The customer is receiving date information from a scanner that they want to parse. They are using the COle­Date­Time::Parse­Date­Time method. The customer reports that clients in Hungary (locale 1038) are unable to parse dates. The call to COle­Date­Time::Parse­Date­Time fails with false. That method internally uses Var­Date­From­Str, and calling Var­Date­From­Str directly fails with the error DISP_E_TYPE­MISMATCH.

This problem is observed only for Hungarian.

The customer included a demonstration program that calls methods on COle­Date­Time, but I’ve stripped away the wrapper below, so we can focus on the problem better.

LCID hungarian = MAKELANGID(LANG_HUNGARIAN, SUBLANG_HUNGARIAN_HUNGARY);
DATE date = ...; // something
BSTR str;
hr = VarBstrFromDate(date, hungarian, VAR_DATEVALUEONLY, &str);
// The call to VarBstrFromDate succeeds and returns something like
// "2010. 12. 05". Now let's try to parse it back.

hr = VarDateFromStr(str, hungarian, VAR_DATEVALUEONLY, &date);
// The attempt to parse back to a date fails with DISP_E_TYPEMISMATCH.

The customer noted that this change in behavior was relatively recent.

The reason is that the localization team in Windows 10 made a change to the date formats for Hungarian.

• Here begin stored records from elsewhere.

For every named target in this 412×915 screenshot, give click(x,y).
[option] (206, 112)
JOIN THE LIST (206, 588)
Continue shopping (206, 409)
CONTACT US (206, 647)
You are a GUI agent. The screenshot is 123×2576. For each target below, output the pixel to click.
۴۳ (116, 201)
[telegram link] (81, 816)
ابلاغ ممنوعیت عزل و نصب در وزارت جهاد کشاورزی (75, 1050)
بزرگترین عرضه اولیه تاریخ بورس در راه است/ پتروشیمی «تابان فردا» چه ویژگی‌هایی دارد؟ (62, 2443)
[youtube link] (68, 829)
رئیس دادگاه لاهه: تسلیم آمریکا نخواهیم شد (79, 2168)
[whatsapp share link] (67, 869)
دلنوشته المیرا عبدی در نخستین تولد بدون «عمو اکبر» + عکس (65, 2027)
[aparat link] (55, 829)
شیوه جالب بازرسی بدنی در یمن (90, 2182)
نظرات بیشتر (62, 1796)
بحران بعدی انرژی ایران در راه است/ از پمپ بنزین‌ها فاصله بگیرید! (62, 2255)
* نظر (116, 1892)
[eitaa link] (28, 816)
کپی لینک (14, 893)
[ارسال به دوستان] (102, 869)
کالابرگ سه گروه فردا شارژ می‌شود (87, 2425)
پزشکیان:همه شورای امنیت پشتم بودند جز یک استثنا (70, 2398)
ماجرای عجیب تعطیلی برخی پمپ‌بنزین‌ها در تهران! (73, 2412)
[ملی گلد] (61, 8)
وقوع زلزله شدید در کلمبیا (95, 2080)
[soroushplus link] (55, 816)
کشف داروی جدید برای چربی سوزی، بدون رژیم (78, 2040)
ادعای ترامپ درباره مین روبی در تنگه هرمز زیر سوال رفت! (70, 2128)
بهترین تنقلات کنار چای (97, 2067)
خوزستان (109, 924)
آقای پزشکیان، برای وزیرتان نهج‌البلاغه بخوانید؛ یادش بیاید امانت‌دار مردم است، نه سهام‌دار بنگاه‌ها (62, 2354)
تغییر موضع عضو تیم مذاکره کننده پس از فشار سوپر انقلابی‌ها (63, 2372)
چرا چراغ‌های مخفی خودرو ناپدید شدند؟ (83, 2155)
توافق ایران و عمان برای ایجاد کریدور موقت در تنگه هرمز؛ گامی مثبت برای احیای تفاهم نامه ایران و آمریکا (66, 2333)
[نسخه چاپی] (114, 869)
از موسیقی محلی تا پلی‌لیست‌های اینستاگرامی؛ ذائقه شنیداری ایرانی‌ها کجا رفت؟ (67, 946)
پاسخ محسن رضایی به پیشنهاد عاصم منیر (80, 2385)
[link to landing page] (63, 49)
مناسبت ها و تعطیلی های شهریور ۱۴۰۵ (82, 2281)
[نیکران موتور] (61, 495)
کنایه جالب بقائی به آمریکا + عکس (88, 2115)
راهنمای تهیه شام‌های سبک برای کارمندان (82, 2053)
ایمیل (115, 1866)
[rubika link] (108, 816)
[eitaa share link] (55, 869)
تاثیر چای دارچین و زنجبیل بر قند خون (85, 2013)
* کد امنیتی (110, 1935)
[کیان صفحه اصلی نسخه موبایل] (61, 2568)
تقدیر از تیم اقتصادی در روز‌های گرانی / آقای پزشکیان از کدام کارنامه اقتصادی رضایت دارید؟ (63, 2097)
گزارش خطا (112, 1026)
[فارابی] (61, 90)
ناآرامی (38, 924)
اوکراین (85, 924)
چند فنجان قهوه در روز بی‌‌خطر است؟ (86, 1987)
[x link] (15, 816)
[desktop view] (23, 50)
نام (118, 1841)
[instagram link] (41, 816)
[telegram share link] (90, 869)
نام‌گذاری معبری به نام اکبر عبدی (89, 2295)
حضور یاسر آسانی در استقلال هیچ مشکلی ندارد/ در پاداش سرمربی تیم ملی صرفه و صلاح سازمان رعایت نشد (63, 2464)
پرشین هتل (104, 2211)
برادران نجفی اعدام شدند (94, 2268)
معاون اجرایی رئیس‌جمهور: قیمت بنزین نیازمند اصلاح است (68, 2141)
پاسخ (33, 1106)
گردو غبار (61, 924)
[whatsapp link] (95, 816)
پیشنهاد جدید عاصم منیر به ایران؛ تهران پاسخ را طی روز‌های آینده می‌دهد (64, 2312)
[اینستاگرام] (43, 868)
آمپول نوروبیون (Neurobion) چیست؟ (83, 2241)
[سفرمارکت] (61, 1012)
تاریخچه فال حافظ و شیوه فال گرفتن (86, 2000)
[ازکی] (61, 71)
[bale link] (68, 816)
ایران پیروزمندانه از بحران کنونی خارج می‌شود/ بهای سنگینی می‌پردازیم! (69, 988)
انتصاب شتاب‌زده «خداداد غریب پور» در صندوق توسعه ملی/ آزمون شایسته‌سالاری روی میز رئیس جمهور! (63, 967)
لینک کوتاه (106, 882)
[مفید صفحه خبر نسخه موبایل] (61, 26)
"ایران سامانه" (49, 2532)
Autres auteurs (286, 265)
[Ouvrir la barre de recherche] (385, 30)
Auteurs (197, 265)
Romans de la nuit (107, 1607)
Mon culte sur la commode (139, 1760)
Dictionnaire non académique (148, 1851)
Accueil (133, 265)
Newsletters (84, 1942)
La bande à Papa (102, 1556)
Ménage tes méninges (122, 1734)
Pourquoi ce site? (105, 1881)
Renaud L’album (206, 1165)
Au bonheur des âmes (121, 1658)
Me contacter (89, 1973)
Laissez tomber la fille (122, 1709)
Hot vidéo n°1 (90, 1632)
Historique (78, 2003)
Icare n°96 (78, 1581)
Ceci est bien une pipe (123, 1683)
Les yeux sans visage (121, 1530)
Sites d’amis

In earlier versions of Windows, the call to Var­Bstr­From­Date produced "2010.12.05". Notice the difference?

The date separator changed from a period to a period followed by a space.

This highlights that culture data is not stable. Any code that generates Hungarian-formatted dates will produce different results on Windows 10 compared to earlier versions of Windows.

Of course, one should also note that the date formatting preferences can also be customized by the user at any time, so the statement is even stronger: Any code that generates locale-sensitive formatted dates may produce different results at any time, even within a single run of the program.

So if your goal is to format the date as a string, with the intention of parsing it back, then you don’t want to use anything that is locale-sensitive. Instead, use a locale-insensitive format, such as ISO 8601.

The customer said that they were getting the information from a scanner, but it wasn’t clear where the scanner was getting it from.

If this is a timestamp generated by the scanner itself, then they should try to configure the scanner to generate timestamps in a locale-insensitive format.

If the timestamp is coming from the document being scanned, then you need to work out who is generating the document. If the document was generated by the same program that is trying to parse the result back (which the sample code seems to be suggesting), then you should fix the program that generates the document so it uses a locale-insensitive format. For human readability, you could have it generate a locale-sensitive version of the date next to the locale-invariant version. On the other hand, if the document was generated by an external source, then you may want to implement a custom parser that handles the date format that the external source uses.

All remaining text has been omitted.